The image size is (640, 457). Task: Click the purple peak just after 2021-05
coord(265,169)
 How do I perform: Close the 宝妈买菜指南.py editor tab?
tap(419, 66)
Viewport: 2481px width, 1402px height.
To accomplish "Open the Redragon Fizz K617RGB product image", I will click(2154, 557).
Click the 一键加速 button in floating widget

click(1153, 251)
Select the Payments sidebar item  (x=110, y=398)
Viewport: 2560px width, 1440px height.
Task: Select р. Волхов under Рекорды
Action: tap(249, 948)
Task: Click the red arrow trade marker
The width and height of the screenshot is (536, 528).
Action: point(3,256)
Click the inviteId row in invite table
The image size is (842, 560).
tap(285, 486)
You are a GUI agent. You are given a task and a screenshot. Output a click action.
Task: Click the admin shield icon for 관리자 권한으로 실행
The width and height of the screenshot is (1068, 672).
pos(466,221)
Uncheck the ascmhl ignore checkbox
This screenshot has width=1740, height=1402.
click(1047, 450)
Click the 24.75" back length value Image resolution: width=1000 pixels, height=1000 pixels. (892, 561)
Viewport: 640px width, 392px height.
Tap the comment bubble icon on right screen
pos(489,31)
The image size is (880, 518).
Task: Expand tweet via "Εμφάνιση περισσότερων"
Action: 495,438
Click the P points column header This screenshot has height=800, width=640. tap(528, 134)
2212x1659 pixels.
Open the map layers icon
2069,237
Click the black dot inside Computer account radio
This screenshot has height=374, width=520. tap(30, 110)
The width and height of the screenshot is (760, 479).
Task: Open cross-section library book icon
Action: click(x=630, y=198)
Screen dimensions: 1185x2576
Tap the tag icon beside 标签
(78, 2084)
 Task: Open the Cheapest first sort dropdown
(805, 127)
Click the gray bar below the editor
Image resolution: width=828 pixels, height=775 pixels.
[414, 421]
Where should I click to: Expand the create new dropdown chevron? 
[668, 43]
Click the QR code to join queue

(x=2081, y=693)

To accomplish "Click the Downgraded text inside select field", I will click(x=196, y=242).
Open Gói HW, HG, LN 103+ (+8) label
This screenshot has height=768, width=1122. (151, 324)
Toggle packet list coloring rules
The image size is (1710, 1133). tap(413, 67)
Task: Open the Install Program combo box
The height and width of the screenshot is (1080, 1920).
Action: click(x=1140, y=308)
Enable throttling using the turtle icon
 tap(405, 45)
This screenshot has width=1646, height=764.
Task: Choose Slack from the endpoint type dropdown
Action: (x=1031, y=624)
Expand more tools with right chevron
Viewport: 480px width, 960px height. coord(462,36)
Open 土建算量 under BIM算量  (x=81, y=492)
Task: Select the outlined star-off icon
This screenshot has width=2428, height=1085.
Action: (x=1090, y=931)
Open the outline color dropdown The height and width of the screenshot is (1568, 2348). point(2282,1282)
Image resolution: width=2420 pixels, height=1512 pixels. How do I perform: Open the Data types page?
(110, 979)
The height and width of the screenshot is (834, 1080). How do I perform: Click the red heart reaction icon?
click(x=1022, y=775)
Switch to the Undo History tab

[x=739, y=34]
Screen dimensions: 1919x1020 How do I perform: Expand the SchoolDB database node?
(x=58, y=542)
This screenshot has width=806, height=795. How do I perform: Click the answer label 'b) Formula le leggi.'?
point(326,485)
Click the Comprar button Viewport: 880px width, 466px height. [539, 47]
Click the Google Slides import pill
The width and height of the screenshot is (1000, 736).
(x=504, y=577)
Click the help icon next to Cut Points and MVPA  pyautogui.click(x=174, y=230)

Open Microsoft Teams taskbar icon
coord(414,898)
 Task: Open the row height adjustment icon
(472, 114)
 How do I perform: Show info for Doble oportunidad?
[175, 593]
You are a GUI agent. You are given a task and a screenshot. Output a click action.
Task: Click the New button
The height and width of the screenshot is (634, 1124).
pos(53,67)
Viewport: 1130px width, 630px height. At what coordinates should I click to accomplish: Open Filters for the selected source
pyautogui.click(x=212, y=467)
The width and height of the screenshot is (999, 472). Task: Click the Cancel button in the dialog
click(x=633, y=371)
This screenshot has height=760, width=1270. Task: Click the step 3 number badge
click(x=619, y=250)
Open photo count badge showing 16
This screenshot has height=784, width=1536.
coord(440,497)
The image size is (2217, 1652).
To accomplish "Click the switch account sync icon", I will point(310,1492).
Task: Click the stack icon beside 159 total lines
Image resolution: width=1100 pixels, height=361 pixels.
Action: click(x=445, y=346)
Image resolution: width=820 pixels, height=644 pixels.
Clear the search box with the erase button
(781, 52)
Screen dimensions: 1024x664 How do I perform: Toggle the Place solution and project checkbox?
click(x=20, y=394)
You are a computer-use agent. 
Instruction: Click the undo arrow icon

> _Aim_
Please count the lines of the records above that contain the string "inside". Reply with the number alone.

> _Reply to the exercise_
2